BM değil ÜMMET olarak biz suçluyuz
İkinci Dünya Savaşı'ndan galip çıkan büyük devletlerin liderliğinde oluşturulan uluslararası bir teşkilat olan Birleşmiş Milletler (BM), 20. yüzyılın ilk yarısında yaşanan savaşların ve barışa yönelik tehditlerin tekrarını önlemek ve uluslararası barış ve güvenliği korumak amacıyla 24 Ekim 1945 tarihinde kurulmuştur.
Birleşmiş Milletler başta Güvenlik Konseyi, Uluslararası Adalet Divanı, (Birleşmiş Milletler Yargı Organı), UNICEF (Birleşmiş Milletler Çocuklara Yardım Fonu), WHO (Dünya Sağlık Teşkilatı), IMF (Uluslararası Para Fonu), UNESCO (Ekonomik İşbirliği ve Kalkınma Örgütü) gibi söz konusu ettiğimiz bu kurumlarla birlikte Birleşmiş Milletler'in bünyesinde 40 dolayında kurum bulunmaktadır. En önemli örgüt, Güvenlik Konseyi'dir.
Başta belirtmiş olduğumuz gibi Güvenlik Konseyi savaşları önlemek ve barışı teminat altına almak için oluşturulmuş bir kurumdur. Ancak şunu da belirtmiş olalım ki, bu örgüt herhangi bir saldırı ve beraberinde gelen savaş veya soykırım söz konusu olduğunda zulmü bertaraf etmek ve barışı temin için hiçbir zaman gereği gibi ve zamanında olaya müdahil olmamıştır. Müdahil olduğu zaman ise iş işten geçmiştir. Bosna örneğinde olduğu gibi büyük acılar yaşandıktan ve 300 binin üzerinde insan katledildikten sonra "dostlar alışverişte görsün" kabilinden göstermelik olarak müdahil olmuştu. Ayrıca şunu da ifade etmiş olalım ki, Birleşmiş Milletler UMPROFOR (Barış Gücü) kontrolündeki Srebrenica kasabasında güvenliği sağlayan Hollandalı Komutan Thom Karremans, kontrolü Sırpların komutanı Ratko Mladiç'e teslim etti. Bu şekilde şehrin kontrolünü ele geçiren Sırp ordusu ve paramiliter Çetnik gruplar 11 Temmuz 1995 tarihinde büyük bir soykırım işleyerek üç gün içerisinde 10 bin dolayında Müslümanı katletmiş oldular. Bugün ise yine aynı angajman kurallarına ve uluslararası anlaşmalara göre Birleşmiş Milletler'in güvenliğinde olması gereken Gazze Siyonist katil sürüsünün insafına terk edildi. Bunun üzerine Siyonist çete dur durak bilmeden Gazze'de insanlık dışı vahşet örneği sergileyerek soykırım yapıyor.
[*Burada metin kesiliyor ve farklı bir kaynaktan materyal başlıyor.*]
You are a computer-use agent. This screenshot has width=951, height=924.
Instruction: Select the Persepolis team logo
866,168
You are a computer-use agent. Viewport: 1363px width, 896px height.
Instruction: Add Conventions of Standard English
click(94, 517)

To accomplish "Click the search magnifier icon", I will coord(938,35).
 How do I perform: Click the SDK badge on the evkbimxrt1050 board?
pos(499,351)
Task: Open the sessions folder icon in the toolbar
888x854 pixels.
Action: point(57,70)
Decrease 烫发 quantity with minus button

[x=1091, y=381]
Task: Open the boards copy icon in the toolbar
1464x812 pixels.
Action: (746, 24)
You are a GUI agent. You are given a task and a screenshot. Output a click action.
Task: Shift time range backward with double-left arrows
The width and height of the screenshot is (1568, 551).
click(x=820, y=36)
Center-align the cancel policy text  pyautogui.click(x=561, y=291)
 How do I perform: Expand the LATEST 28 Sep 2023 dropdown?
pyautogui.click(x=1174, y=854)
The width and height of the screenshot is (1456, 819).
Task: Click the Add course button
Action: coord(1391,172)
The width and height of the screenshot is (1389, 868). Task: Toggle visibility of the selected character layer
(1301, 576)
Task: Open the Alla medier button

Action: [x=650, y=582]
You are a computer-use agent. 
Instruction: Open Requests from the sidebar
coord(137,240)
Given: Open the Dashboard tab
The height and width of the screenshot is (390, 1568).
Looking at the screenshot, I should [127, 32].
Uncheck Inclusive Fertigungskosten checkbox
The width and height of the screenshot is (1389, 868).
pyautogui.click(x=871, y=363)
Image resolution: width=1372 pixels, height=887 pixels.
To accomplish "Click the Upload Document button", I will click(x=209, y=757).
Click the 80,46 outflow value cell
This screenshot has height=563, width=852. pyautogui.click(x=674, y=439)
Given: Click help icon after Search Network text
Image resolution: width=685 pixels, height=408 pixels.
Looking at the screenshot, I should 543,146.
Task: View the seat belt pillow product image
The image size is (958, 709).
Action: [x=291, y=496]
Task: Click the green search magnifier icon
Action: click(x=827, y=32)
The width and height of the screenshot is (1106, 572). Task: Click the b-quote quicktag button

İfade etmek istediğimiz o ki, zulme uğrayan Müslüman halklar söz konusu olduğunda bu kayıtsızlık Birleşmiş Milletler nezdinde daha da belirgin bir hâl almaktadır. Biz bunu yakın geçmişimizde Arakan'da/Myammar'da, Doğu Türkistan'da, Keşmir'de, Somali'de, Filipinler'de, Moro'da, Patani'de, Trinidat/Tobago Adaları'nda ve daha nice yerlerde gördük. 75 yıldan beri ise Filistin topraklarında görüyoruz... Özellikle ifade edecek olursak 5 daimi üyenin "veto" yetkisi tam bir garabet ve adaletsizlik örneğidir. Bakınız, bugün yaşanmakta olan en vahşi soykırım sürecinde birçok ülke Birleşmiş Milletler'e müracaat edip Gazze'de akan kanın durdurulması için diplomatik girişimde bulundu, ancak bu talepler karşısında büyük şeytan ABD devreye girip bu müracaatı "veto" etti. Yani ABD, diyor ki: "Katliam/soykırım devam etmeli, buna kimse engel olamaz, bu işin garantörü benim, bebekler, kadınlar, çocuklar, hasılı sivilden ve canlıdan yana ne varsa Siyonist çete öldürmeye devam etsin. Ben burada onun için nöbet tutuyorum ki, o da rahat rahat soykırım yapsın. Gazze'de yaşayan tüm canlılar öldürülünceye kadar ben buradayım. Ben bu soykırımın finansörü olarak Siyonist kardeşlerime 14.5 milyar dolar verdim. Silah ve mühimmat vermeye de devam edeceğim. İsrail'in yayılmacı/işgal politikaları benim teminatımdadır. İsrail'in güvenliği benim önceliğimdir."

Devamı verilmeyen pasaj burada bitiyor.